My time is yet to come, but I will not miss it because I’m too preoccupied trying to be someone else.
I’ll meet it by trying to be the best version of myself and figuring out what is it that I want in life.
A single life is for those whose love got worn out. For people like me. For those who loved too much and too strong and got broken.
That’s why I choose to be single.
I choose to repair my broken heart on my own. I choose to give myself enough time to process what went wrong and to realize how to love because I’ve been taught how not to love by someone I loved the most.
A single life is for those choose to be selfish with whom they welcome into their lives.
At some point, you’re gonna have to put an end to welcoming toxic people into your life. That’s exactly what I’m doing now.
I’m through with giving all of me to those who wouldn’t move their fingers for me.
I’m learning how to only give a spot in my life to those people who deserve it. I know this lesson will take some time, but luckily, I have plenty of it.
A single life is for those who know what they deserve.
Only then being single make sense. Only then do you have a clear image of what you want—the rest is just wandering around.
A single life is for those who know their worth and choose to wait for someone who’ll be able to see it too.
I’d rather choose to be single than to settle for less than I deserve.
I’d rather choose to spend my nights alone than with someone who doesn’t appreciate me, who treats me less than I am and someone who’s with me just because I’m convenient.

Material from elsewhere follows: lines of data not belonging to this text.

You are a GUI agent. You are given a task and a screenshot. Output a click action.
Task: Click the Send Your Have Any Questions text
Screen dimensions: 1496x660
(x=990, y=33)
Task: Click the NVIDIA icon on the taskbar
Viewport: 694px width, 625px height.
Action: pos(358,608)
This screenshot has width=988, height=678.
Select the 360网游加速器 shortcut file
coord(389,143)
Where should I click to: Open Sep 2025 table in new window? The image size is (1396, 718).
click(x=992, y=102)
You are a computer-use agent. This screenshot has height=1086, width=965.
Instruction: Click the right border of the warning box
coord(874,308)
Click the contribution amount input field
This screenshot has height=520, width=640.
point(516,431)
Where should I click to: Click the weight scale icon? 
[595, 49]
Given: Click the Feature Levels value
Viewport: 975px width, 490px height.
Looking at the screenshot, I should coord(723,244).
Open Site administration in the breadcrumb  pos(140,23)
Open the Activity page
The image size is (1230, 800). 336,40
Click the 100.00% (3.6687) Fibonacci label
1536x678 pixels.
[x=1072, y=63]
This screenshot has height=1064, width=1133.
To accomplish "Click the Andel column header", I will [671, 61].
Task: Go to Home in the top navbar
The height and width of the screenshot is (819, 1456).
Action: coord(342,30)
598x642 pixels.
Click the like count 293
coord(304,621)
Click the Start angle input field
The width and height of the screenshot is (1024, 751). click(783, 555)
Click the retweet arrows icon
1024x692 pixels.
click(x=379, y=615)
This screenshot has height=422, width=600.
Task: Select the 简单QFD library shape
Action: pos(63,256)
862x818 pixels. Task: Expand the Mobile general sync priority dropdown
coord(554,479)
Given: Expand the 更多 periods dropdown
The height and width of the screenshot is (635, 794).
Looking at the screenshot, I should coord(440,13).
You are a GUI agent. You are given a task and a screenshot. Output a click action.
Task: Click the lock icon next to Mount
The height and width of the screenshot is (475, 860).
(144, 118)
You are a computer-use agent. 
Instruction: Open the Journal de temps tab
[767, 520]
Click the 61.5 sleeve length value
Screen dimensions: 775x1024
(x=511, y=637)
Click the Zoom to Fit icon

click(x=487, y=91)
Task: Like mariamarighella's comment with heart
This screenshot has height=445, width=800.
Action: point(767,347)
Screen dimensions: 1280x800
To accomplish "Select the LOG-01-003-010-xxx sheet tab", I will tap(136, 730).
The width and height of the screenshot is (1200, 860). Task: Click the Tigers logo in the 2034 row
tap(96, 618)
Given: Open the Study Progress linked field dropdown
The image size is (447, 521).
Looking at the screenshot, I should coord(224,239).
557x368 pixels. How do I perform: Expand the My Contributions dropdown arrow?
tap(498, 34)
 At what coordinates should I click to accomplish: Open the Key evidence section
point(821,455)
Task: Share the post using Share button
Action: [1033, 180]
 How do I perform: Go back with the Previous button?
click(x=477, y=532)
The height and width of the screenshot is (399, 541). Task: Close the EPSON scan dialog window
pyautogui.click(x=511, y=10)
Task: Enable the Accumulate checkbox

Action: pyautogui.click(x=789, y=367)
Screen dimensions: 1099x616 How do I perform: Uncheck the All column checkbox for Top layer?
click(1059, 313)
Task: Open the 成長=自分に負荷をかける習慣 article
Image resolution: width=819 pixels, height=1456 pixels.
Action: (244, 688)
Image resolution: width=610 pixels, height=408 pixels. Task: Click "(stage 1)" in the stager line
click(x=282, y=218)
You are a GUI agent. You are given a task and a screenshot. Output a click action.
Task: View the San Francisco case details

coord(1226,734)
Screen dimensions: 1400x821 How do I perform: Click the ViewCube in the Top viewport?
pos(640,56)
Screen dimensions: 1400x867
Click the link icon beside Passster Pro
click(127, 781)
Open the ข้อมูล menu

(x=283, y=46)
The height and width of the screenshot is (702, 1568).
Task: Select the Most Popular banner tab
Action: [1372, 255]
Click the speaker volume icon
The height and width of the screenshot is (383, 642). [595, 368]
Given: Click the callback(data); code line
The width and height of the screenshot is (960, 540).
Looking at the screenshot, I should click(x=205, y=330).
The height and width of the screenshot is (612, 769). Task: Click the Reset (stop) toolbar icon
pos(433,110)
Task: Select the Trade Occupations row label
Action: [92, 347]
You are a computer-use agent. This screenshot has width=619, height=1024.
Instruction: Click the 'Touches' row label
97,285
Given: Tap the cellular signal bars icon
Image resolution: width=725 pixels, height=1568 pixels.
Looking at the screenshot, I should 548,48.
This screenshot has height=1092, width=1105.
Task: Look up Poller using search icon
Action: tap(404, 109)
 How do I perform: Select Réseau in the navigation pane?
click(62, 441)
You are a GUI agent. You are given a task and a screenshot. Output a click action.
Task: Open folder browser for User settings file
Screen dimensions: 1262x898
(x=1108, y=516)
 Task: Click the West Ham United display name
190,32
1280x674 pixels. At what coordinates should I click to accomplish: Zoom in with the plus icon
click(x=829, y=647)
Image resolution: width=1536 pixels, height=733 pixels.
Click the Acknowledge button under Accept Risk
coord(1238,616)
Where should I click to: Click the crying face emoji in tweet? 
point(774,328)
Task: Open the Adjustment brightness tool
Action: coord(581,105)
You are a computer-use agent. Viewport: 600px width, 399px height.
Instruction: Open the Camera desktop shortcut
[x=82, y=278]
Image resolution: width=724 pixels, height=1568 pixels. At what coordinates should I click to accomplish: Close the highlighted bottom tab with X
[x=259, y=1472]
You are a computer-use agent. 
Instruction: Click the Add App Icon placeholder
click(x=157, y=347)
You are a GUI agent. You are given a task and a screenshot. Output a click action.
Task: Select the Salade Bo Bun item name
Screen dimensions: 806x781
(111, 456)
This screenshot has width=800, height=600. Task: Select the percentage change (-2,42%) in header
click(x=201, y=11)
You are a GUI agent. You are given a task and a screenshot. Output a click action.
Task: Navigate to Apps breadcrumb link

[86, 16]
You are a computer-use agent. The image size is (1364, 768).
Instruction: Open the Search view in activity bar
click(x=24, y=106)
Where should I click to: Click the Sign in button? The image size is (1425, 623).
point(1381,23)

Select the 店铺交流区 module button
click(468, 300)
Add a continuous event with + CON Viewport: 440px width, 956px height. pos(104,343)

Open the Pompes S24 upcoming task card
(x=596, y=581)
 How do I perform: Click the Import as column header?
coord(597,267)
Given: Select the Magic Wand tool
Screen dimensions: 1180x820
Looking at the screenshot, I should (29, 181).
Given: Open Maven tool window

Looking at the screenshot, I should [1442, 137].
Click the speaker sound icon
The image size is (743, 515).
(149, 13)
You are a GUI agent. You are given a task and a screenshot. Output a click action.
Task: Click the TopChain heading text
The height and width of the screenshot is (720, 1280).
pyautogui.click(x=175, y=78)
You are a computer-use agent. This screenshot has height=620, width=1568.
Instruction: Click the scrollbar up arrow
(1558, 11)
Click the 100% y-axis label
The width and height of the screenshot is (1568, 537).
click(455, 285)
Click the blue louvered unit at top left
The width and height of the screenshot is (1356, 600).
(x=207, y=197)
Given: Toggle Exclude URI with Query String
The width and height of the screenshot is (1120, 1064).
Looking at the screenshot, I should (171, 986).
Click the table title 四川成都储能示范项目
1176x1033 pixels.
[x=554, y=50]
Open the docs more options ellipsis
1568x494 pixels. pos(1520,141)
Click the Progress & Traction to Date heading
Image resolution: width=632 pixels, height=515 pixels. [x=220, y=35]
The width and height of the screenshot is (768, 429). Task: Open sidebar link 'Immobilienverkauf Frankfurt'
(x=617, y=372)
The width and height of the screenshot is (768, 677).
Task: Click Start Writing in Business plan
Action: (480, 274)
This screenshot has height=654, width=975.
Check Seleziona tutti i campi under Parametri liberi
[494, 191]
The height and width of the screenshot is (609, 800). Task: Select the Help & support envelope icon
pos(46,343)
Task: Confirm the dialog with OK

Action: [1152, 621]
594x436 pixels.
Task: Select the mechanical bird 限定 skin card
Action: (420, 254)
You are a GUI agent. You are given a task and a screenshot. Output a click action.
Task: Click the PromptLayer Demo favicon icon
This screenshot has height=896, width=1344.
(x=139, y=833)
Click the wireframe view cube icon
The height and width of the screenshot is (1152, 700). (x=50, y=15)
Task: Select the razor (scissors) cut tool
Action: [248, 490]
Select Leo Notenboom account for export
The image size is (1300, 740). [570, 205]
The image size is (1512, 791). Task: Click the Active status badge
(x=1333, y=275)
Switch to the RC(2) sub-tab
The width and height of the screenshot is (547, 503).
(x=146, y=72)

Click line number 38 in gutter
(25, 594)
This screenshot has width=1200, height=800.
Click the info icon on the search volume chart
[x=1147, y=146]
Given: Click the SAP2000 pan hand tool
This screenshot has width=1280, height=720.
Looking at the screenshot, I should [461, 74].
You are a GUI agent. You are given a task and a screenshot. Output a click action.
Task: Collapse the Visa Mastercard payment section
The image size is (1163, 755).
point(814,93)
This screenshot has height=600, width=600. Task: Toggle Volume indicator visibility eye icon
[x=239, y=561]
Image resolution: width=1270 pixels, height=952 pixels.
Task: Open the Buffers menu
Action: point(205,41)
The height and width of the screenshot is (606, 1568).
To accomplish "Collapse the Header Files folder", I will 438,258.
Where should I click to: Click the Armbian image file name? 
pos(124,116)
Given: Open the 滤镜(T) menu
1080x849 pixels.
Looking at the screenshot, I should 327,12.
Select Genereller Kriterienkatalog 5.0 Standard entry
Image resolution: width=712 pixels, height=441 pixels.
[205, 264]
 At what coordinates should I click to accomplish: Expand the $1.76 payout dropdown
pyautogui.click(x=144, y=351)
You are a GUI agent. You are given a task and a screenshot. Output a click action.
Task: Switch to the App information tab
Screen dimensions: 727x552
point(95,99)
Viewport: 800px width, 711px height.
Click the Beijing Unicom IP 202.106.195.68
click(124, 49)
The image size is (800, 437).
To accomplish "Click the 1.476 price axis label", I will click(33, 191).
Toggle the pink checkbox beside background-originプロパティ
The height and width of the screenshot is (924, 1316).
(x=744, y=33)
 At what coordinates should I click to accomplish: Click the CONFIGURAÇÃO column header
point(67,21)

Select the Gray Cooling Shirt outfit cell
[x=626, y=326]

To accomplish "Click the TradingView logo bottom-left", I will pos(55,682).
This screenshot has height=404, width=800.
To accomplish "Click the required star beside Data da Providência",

I truly believe people deserve to be loved. I believe we all deserve to have someone who’s gonna kiss us goodnight, someone who’ll ask us how our day was and someone who’ll bring us some chocolate in bed with flowers on the plate when we’re having a bad day.
I believe we all deserve someone who genuinely cares, respects and loves us.
We all deserve someone who’s gonna invest his time in us, someone who will make it seem that loving us is the easiest thing in this world and someone who’ll make sense out of bad things that happen to us. Anything else is settling for less than we deserve.
So, I’ll choose a single life over settling for less any time.
I am the only one that can determine my worth and if I don’t do it, there will be someone less competent who hasn’t been there my whole life and has no idea what I’ve been through to do it for me. And that’s something I can’t allow.
They say we accept the love we think we deserve and here I am refusing to settle for less.
Because if I’m going to be a whole human being, that’s exactly what I expect in return.
There is no settling for half of a man or someone who doesn’t deserve me.